Written request A - In the forum thread on local file storage, how large are the files the application must process?
Written request B - List every action that the opening post of the forum thread on local file storage says the application performs on files.
Written request C - From the forum thread on local file storage, echo the stretch from "I am designing" through "distributed/network file system.".

Passage shown -
0

I am designing an application which takes files and split/merge them as per content and pushes it to some other system. Once processed no need of those files at all. So, I am planning to store files on HDD where application deployed instead of any distributed/network file system.

Why I haven't chosen network file system as in my scenarios I need to process huge files like 1GB and I am using JSON streams for processing those files. Also some times I need to use RandomAccessFile mechanism for splitting my content. If it happens over network file system, processing time could be high.

I thought about scaling the application as well with local file system, it can be scaled without any worry as target system expects processed data from the same system to which they pushed files.

Please provide your thoughts on this? I want to check I'm on right path

Pokuri
  • 2,994
  • 7
  • 28
  • 51

1 Answers1

0

I'll provide some downsides of this approach:

  • Local HDD has typically no redundancy (e.g. RAID 5/0) - and is more likely to fail (that depends, oc, on your cloud/hardware provider)
  • Local HDD is often based on inferior hardware (compare to SAN/NAS) - and can be slower.

Provided material -

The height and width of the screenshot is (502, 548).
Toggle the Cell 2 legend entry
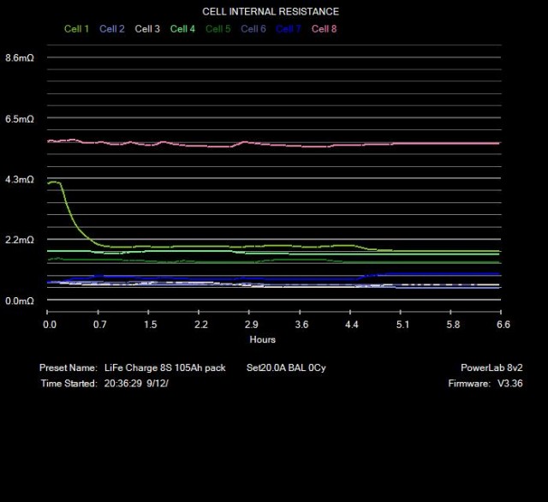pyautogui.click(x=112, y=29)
--
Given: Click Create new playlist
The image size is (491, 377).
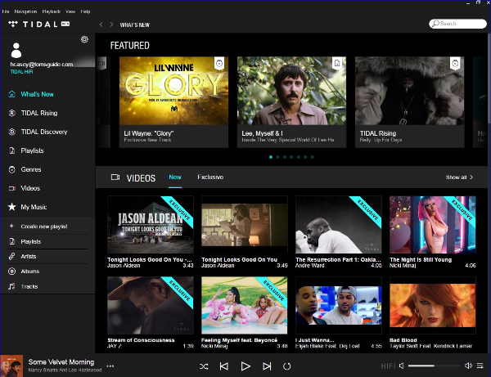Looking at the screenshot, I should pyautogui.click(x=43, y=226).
---
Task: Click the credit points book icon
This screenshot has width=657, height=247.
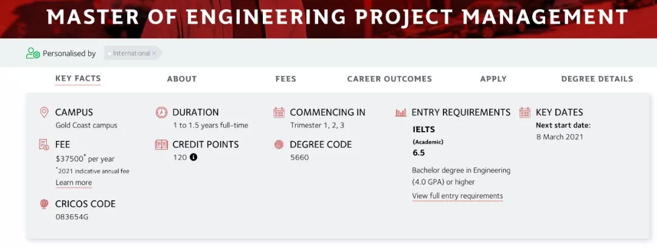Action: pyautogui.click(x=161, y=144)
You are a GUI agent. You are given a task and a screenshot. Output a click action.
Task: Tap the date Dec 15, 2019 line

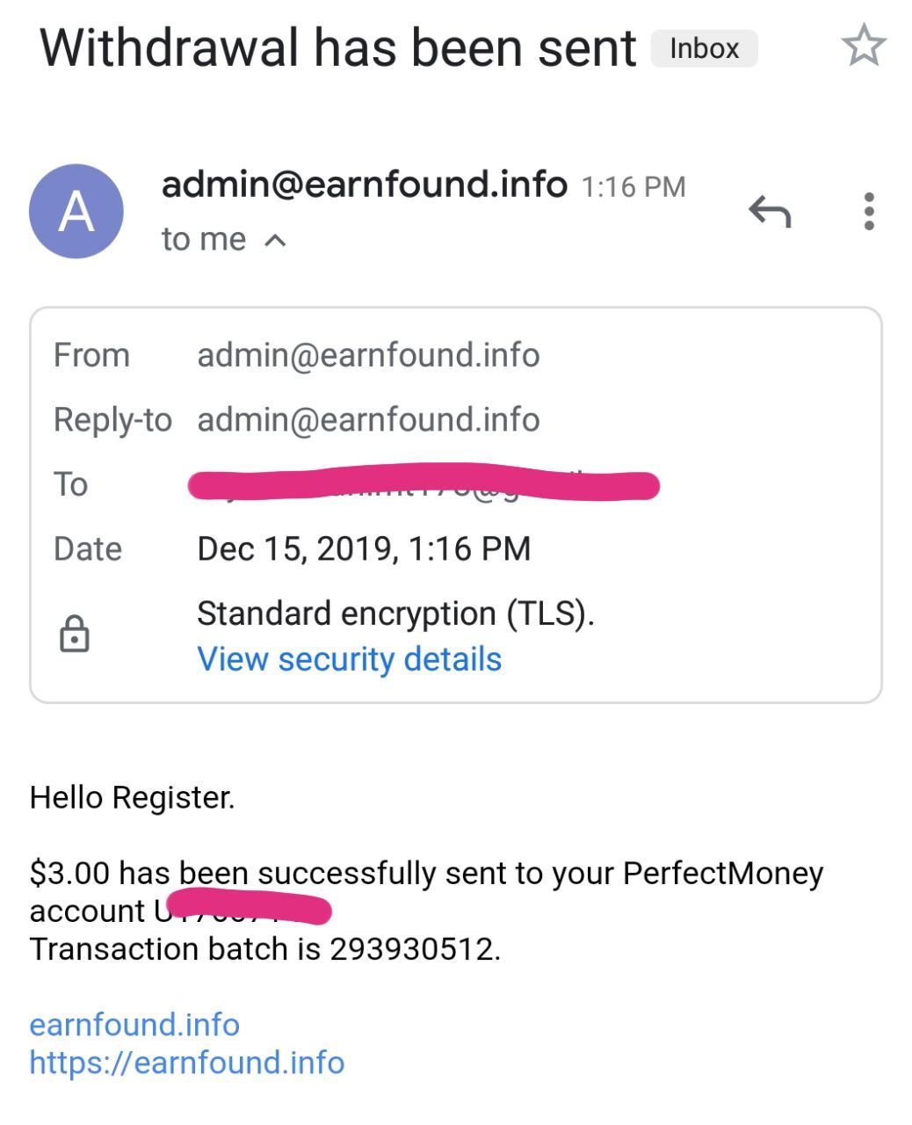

Task solution A - Huge files, around 1GB.

Task solution B -
- Takes files
- Splits them as per content
- Merges them as per content
- Pushes them to some other system

Task solution C -
I am designing an application which takes files and split/merge them as per content and pushes it to some other system. Once processed no need of those files at all. So, I am planning to store files on HDD where application deployed instead of any distributed/network file system.